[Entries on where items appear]
==================================================

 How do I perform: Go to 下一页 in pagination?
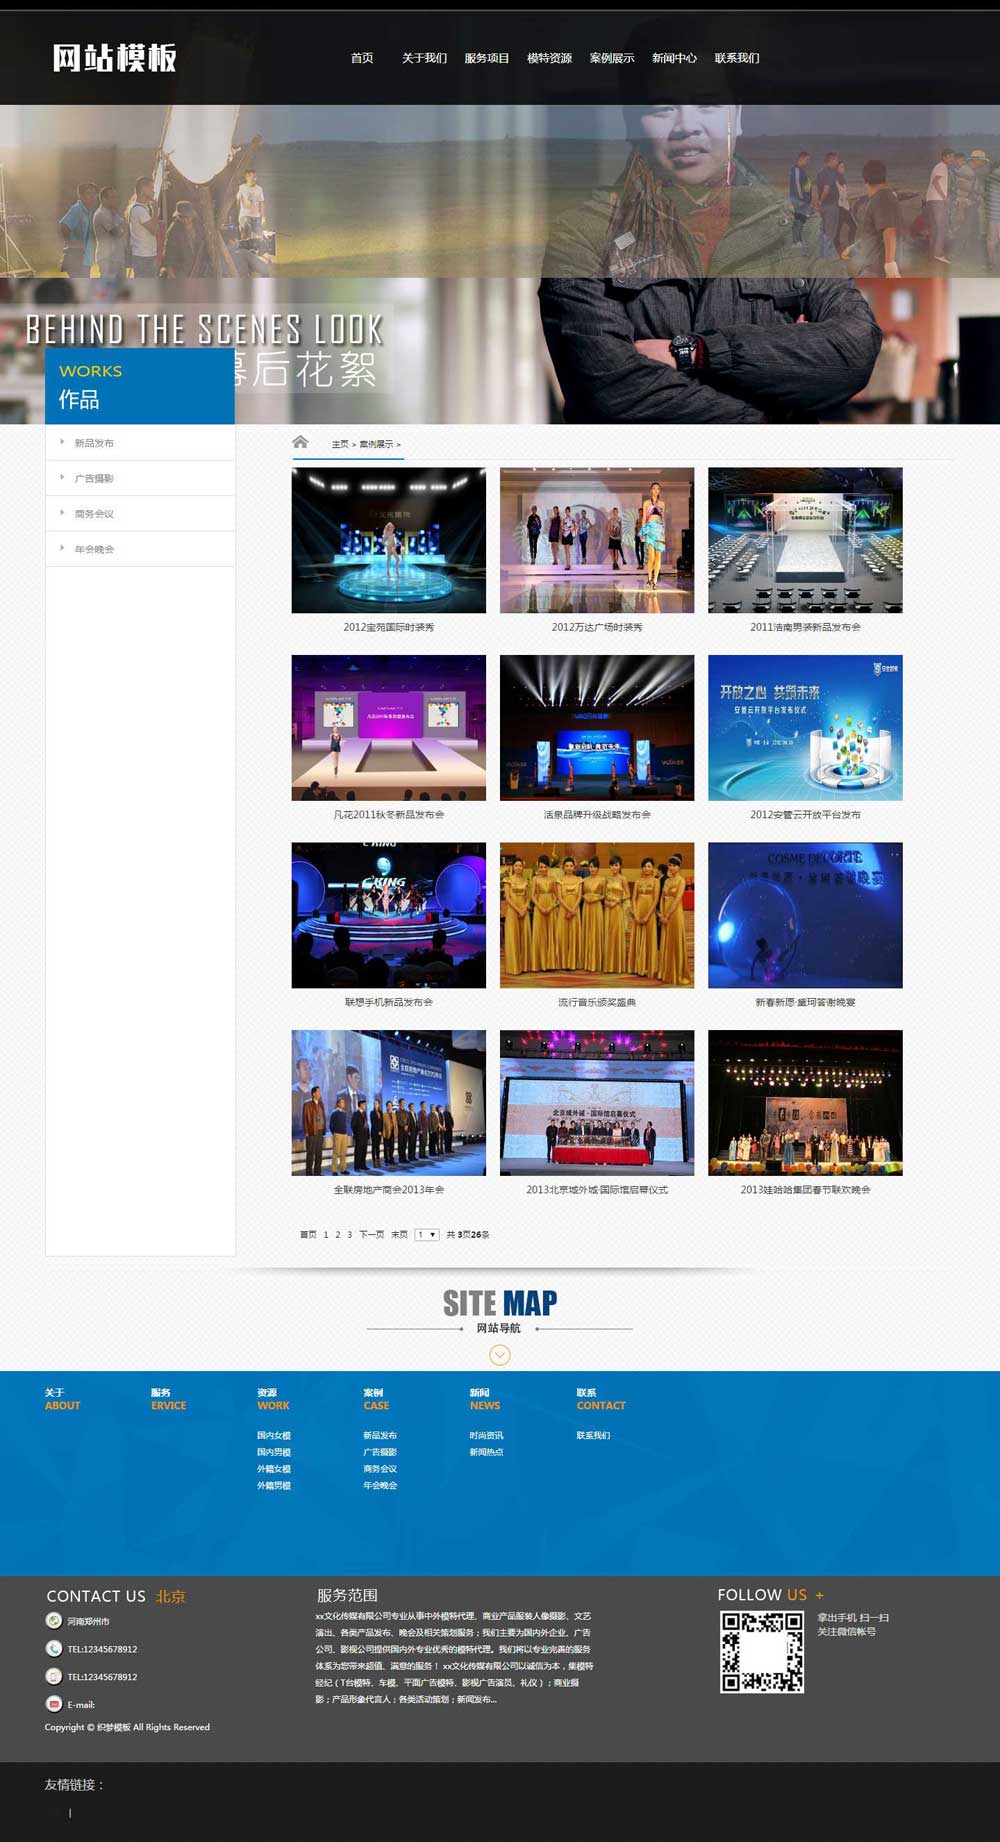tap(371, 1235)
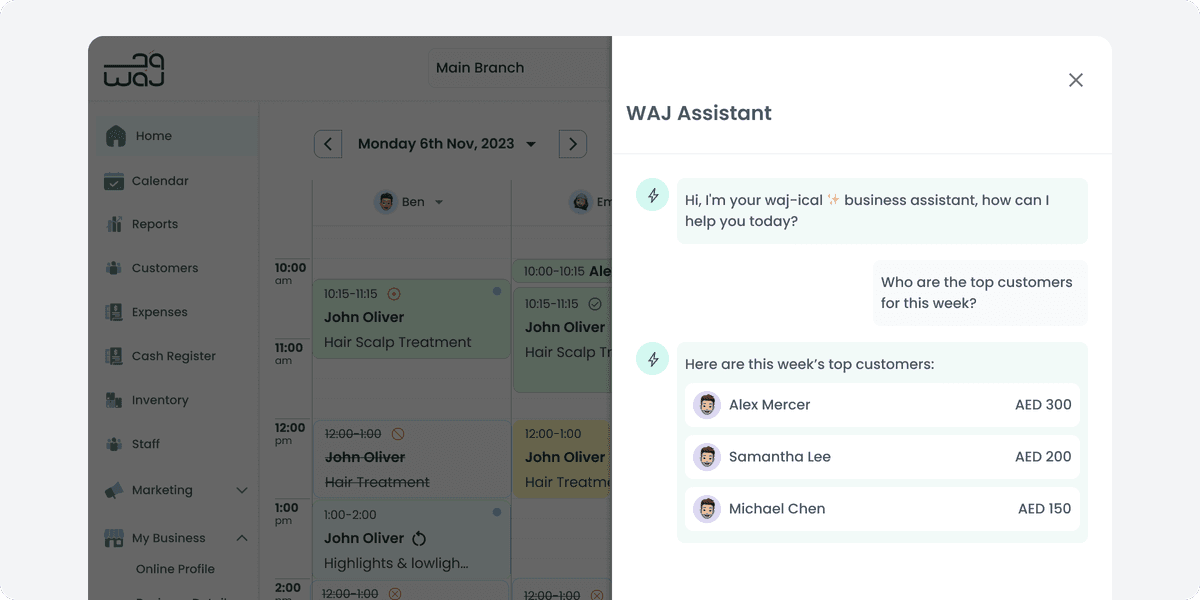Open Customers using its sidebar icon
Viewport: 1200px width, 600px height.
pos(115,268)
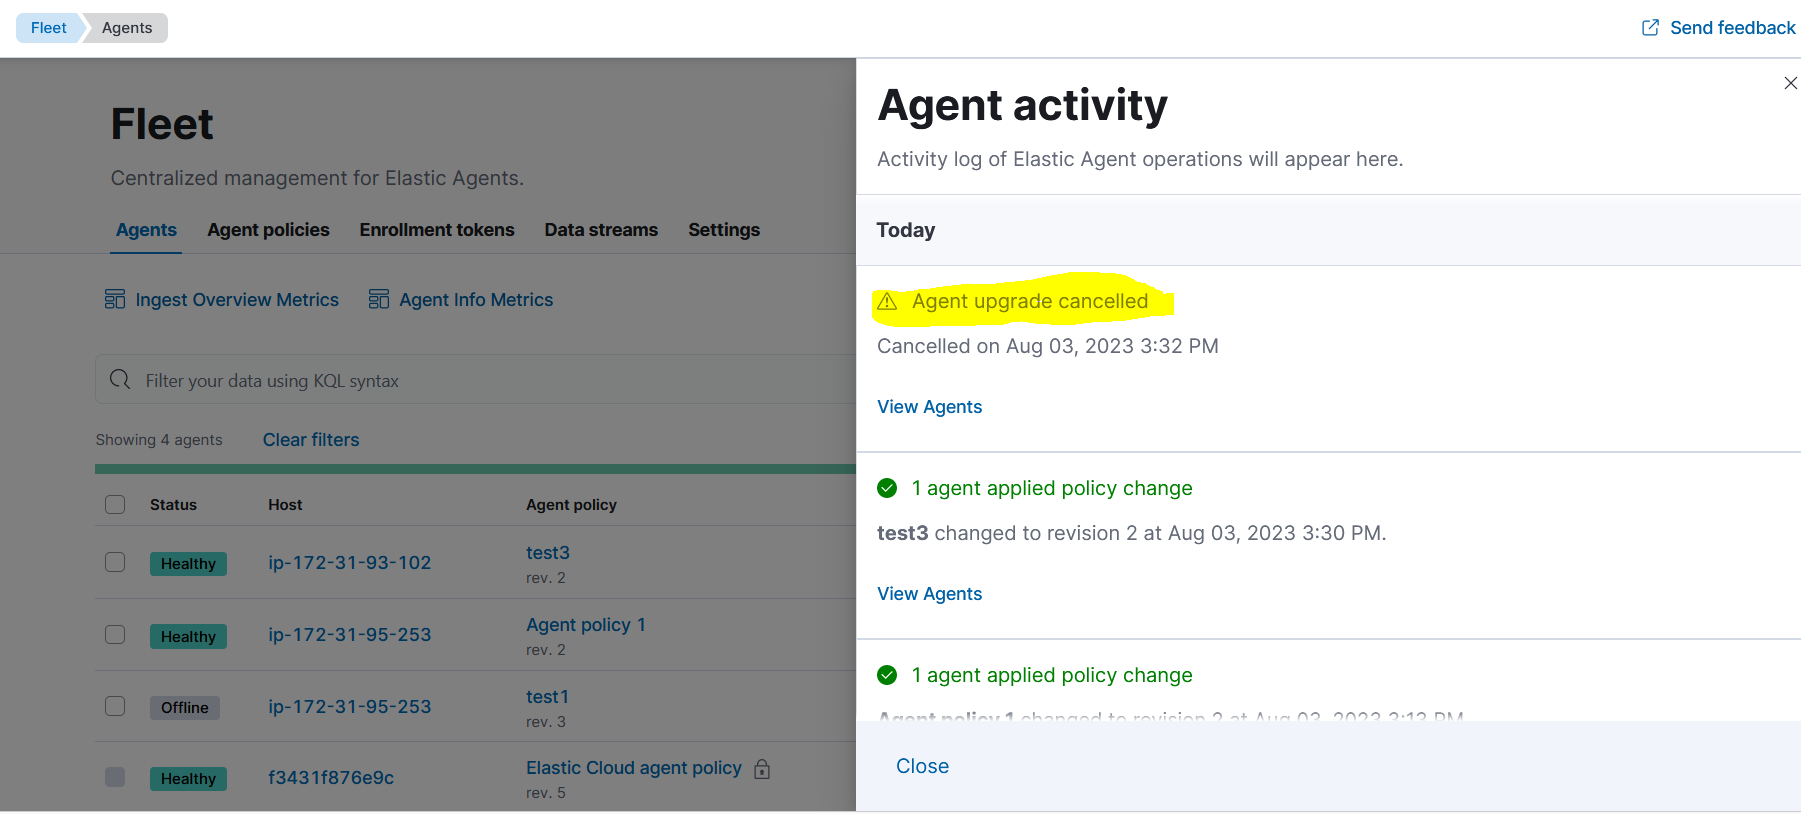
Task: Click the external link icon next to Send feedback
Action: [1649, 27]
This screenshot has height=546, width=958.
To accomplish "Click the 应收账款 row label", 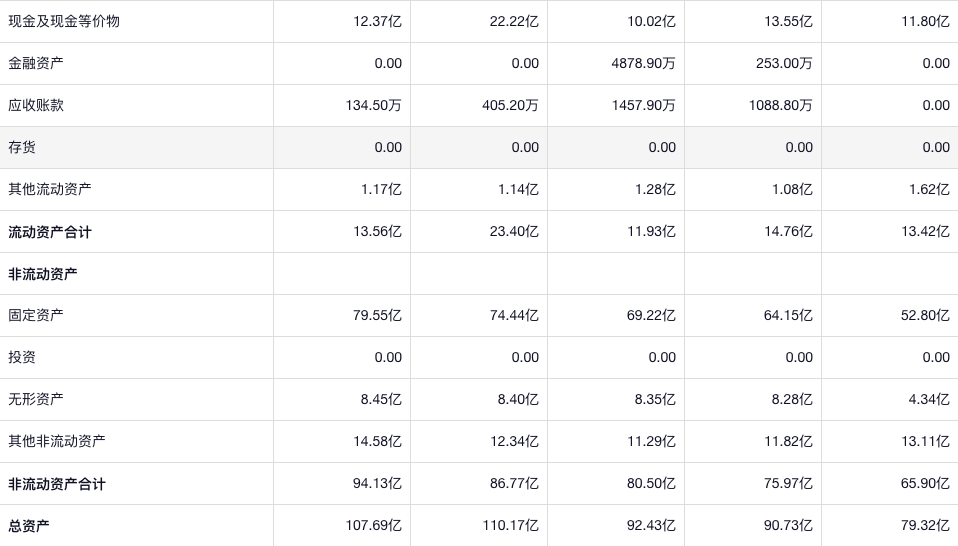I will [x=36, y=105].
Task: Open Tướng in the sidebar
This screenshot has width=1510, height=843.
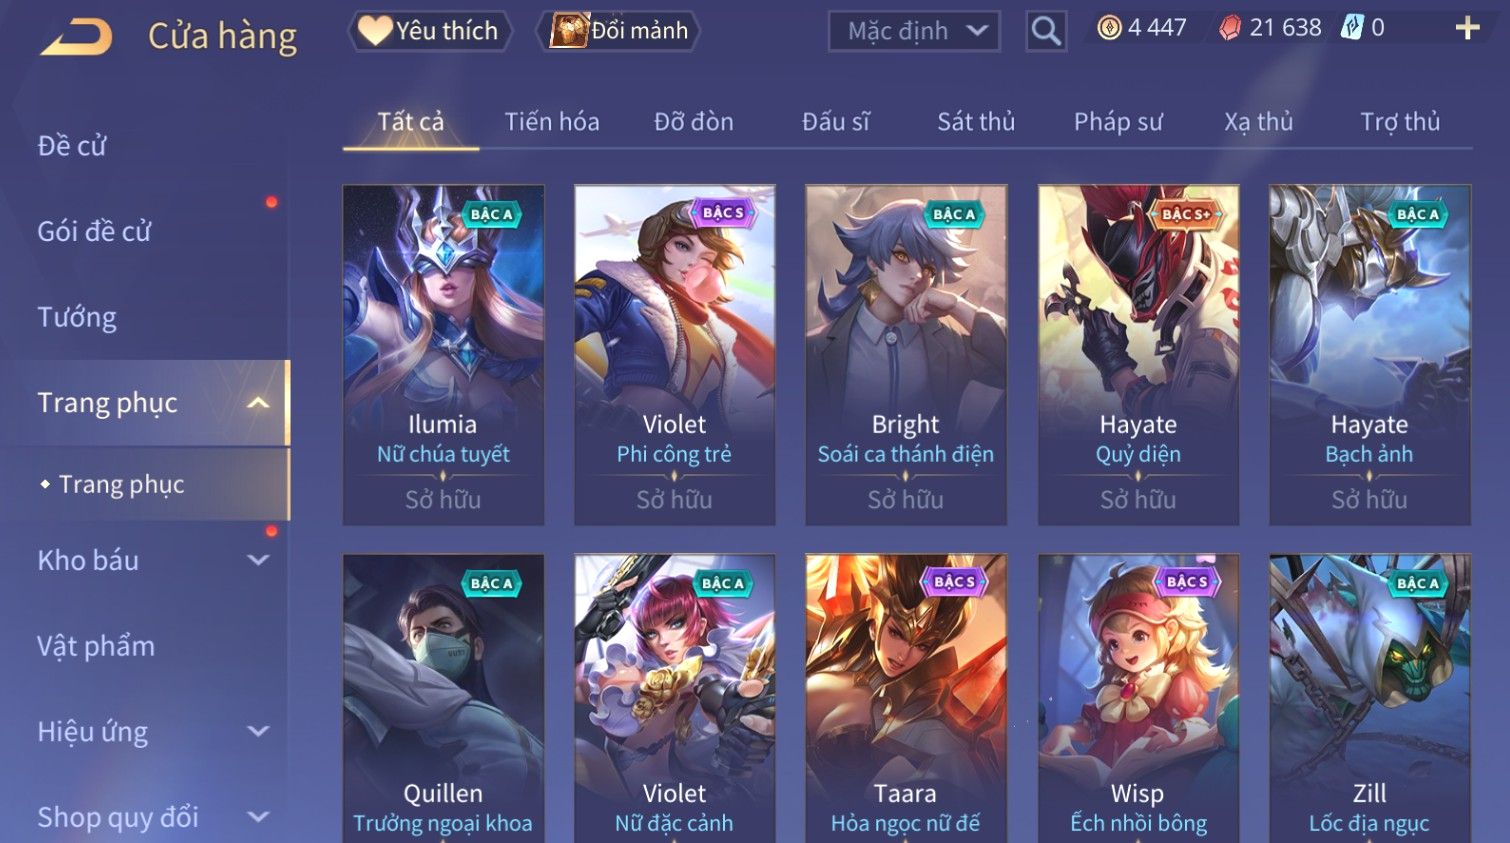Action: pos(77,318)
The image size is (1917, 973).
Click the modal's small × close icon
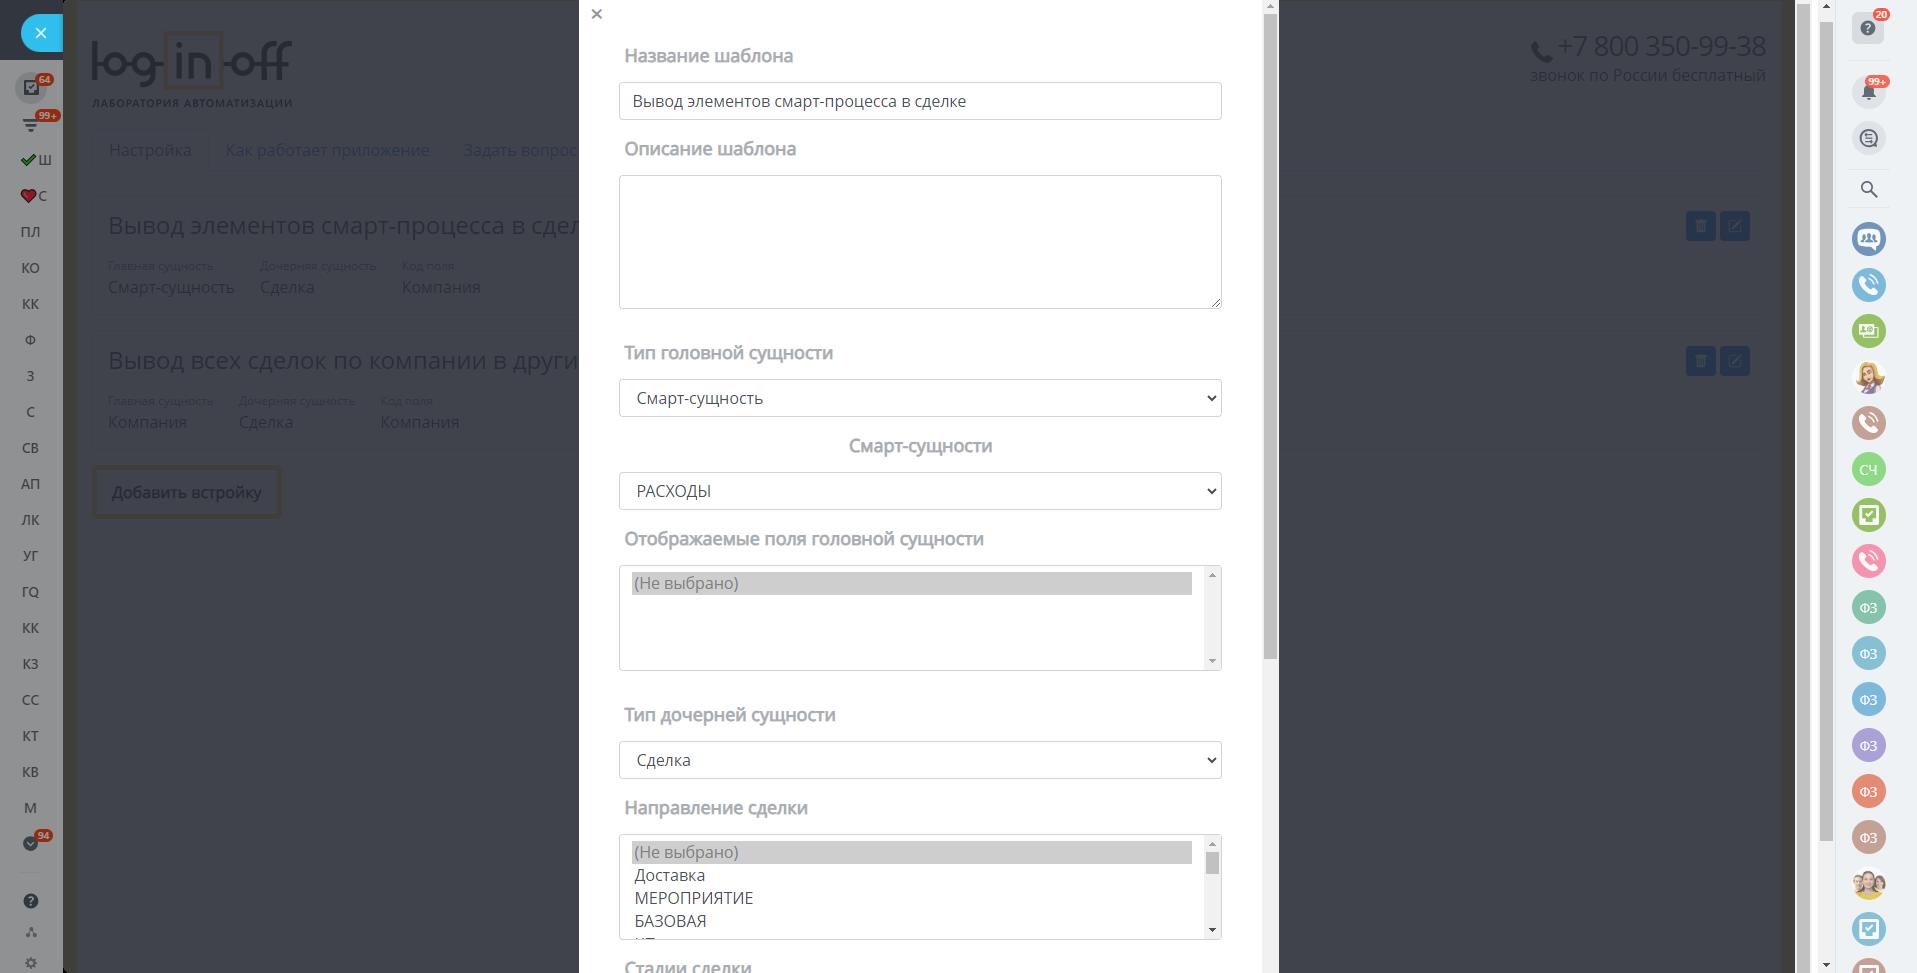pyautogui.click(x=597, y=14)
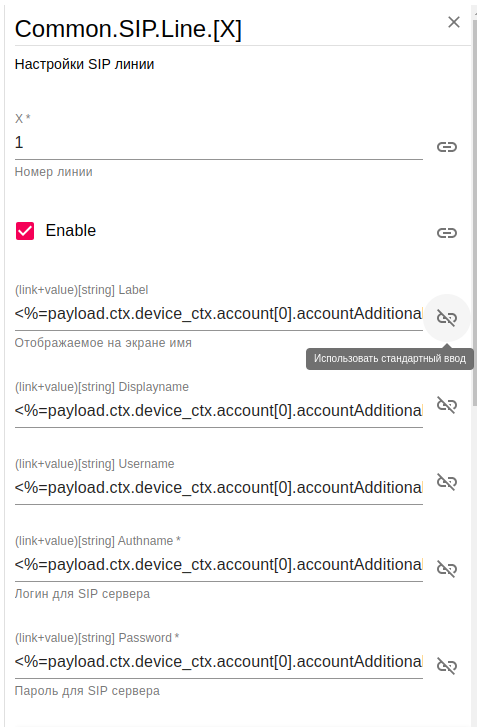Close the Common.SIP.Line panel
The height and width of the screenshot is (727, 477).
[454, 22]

==================================================

:: DIRECTIVE ::
Substitute "dismiss icon" for "close icon" and reproduce the listing, starting at the line that has "Task: Open Tướng in the sidebar" and continuing through the end of the listing, with nothing else changed. Omit the pictures from your answer.

:: ANSWER TO THIS PROBLEM ::
Task: Open Tướng in the sidebar
This screenshot has width=1510, height=843.
Action: pos(77,318)
The image size is (1917, 973).
Click the modal's small × dismiss icon
pyautogui.click(x=597, y=14)
Close the Common.SIP.Line panel
The height and width of the screenshot is (727, 477).
[454, 22]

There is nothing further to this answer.